Reproduce each line, exactly, from the one containing "Where should I click to: Click the add" through the end of the material. Exclude pictures.

═══

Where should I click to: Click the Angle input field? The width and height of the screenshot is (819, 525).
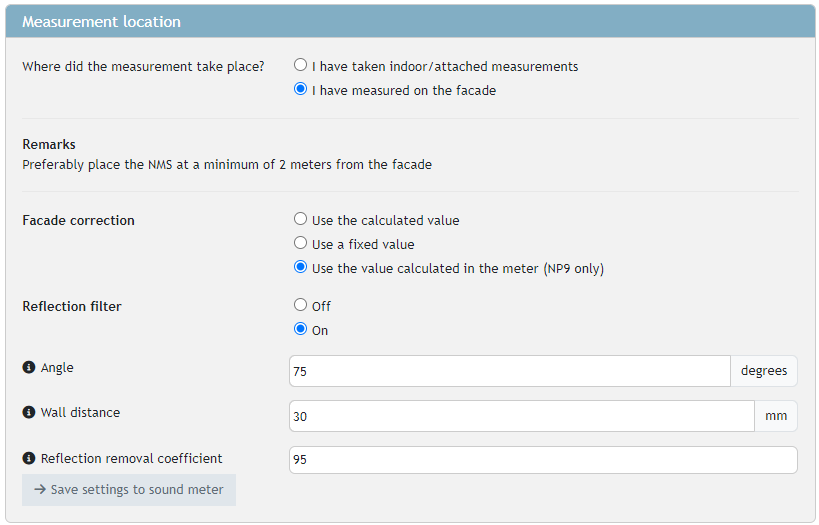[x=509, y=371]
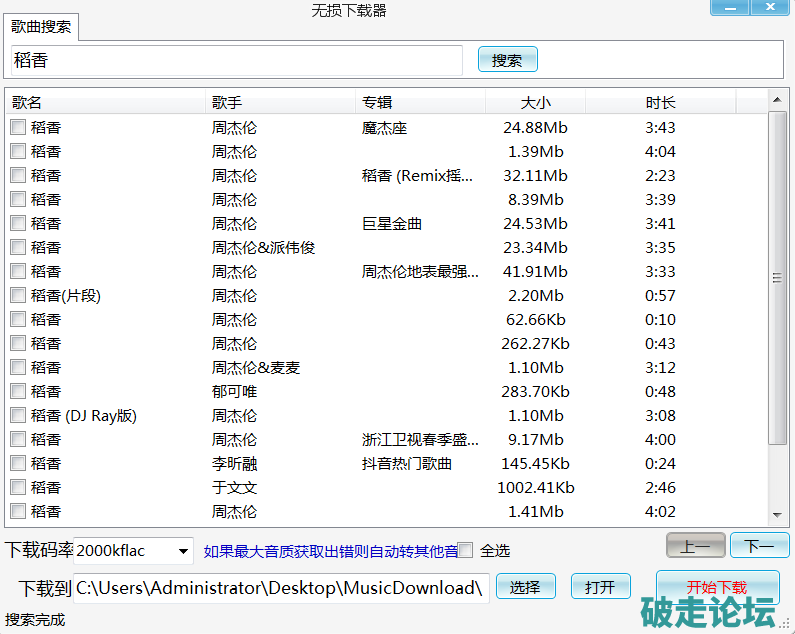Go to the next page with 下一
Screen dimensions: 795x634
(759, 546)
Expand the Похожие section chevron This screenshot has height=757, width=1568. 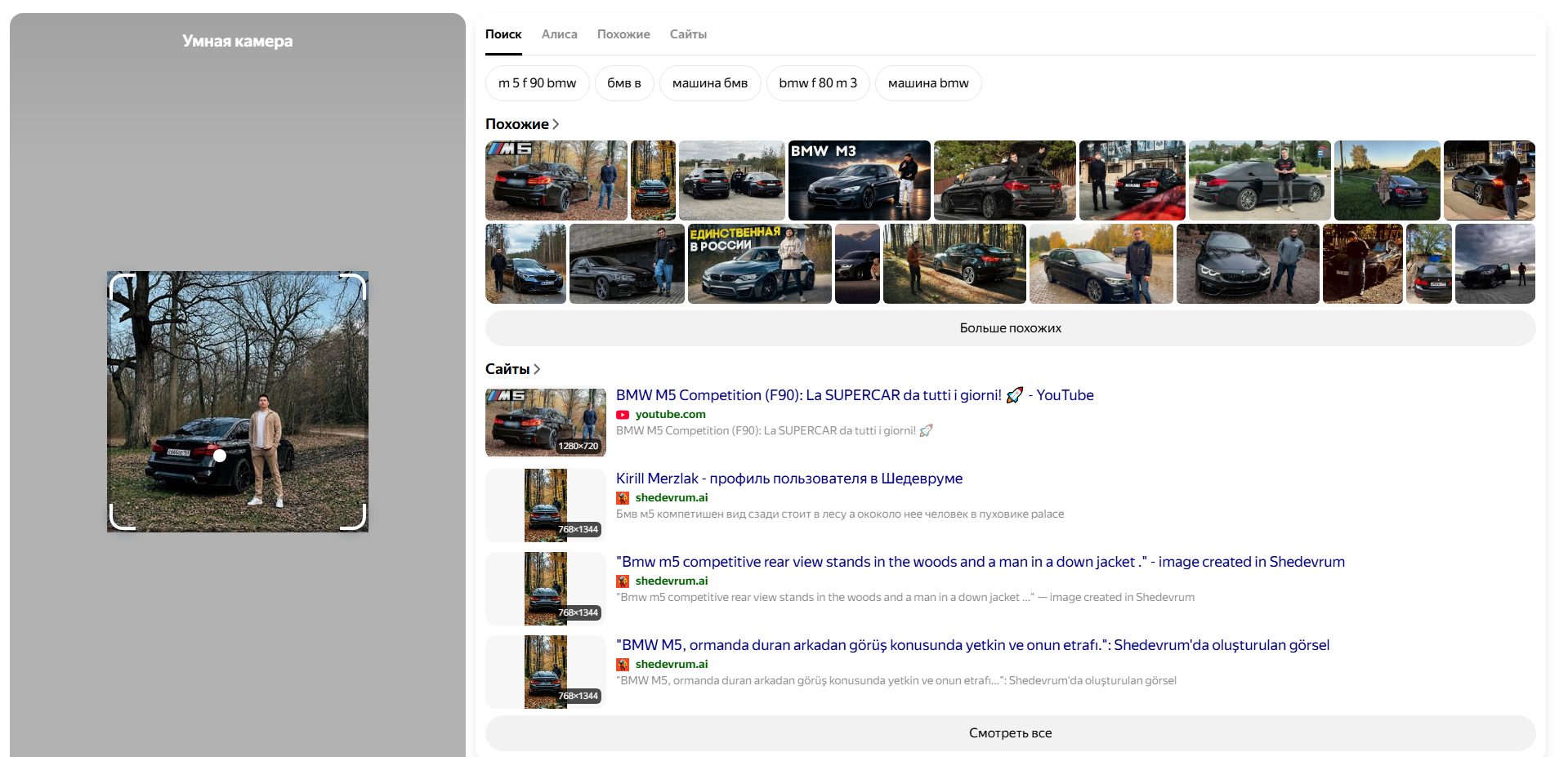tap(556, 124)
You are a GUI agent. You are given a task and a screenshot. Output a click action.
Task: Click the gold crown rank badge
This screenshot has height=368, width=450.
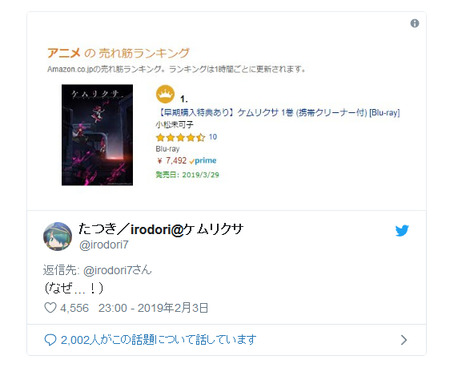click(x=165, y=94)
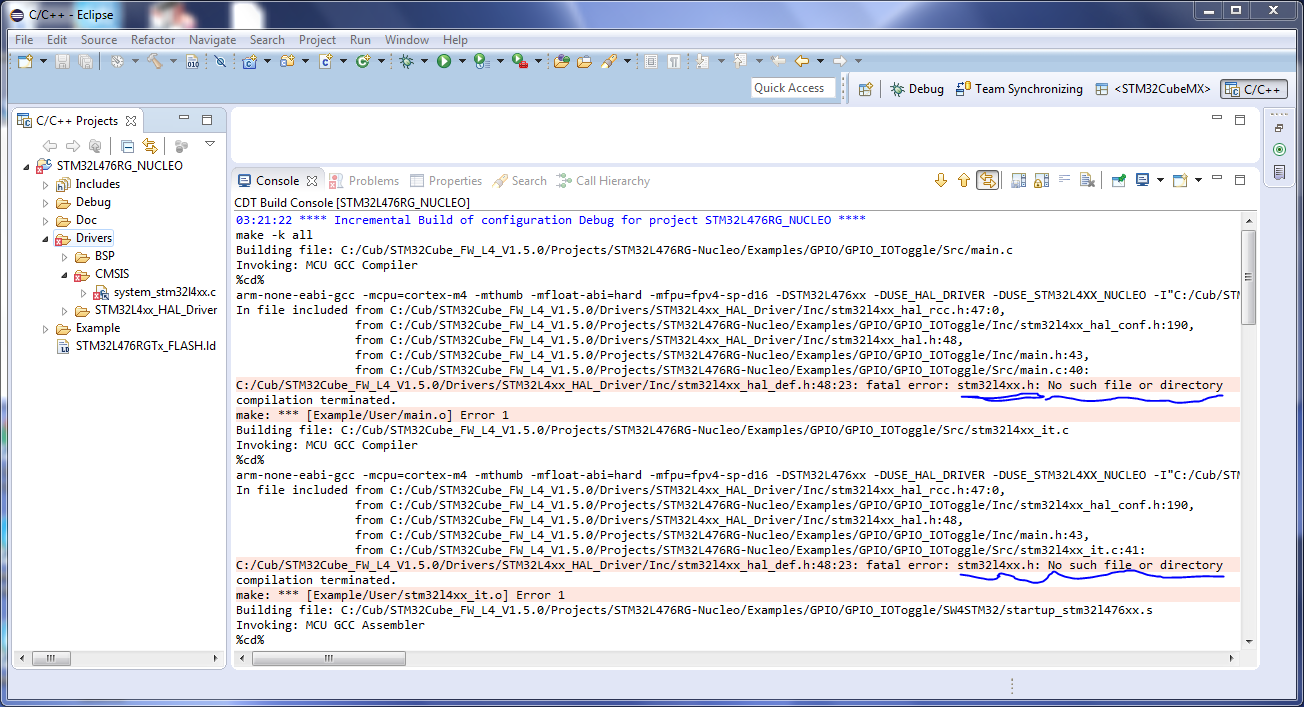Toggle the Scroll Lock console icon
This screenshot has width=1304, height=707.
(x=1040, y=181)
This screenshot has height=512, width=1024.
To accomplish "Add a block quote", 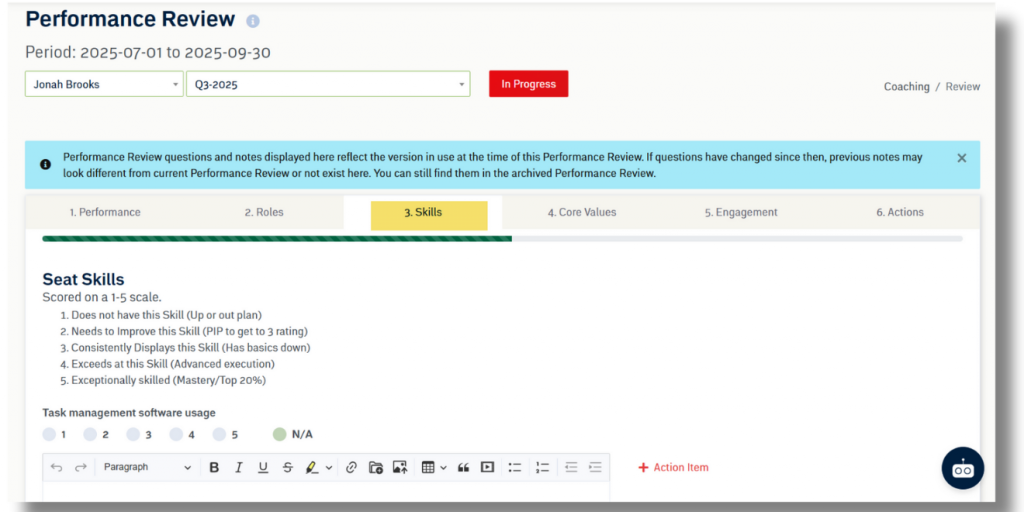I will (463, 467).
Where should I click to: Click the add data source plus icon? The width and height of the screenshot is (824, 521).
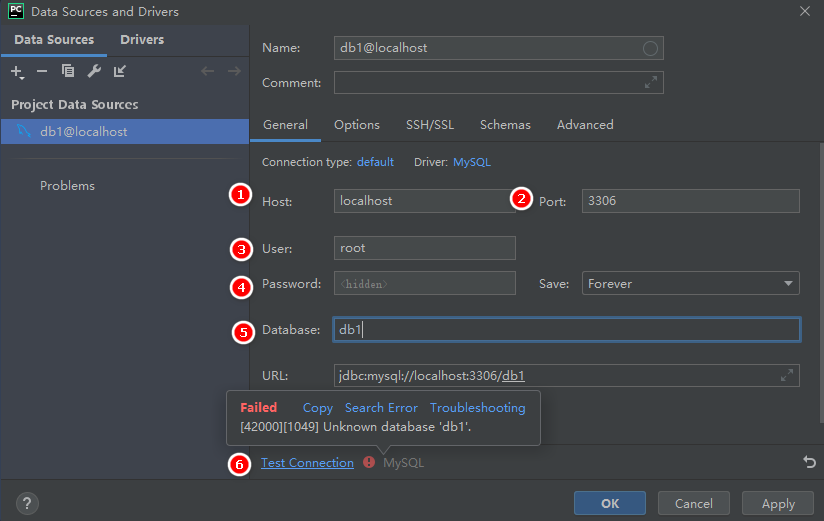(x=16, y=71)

═══

### COMPLETED EXERCISE
Where should I click to: Click the add data source plus icon? The width and height of the screenshot is (824, 521).
(x=16, y=71)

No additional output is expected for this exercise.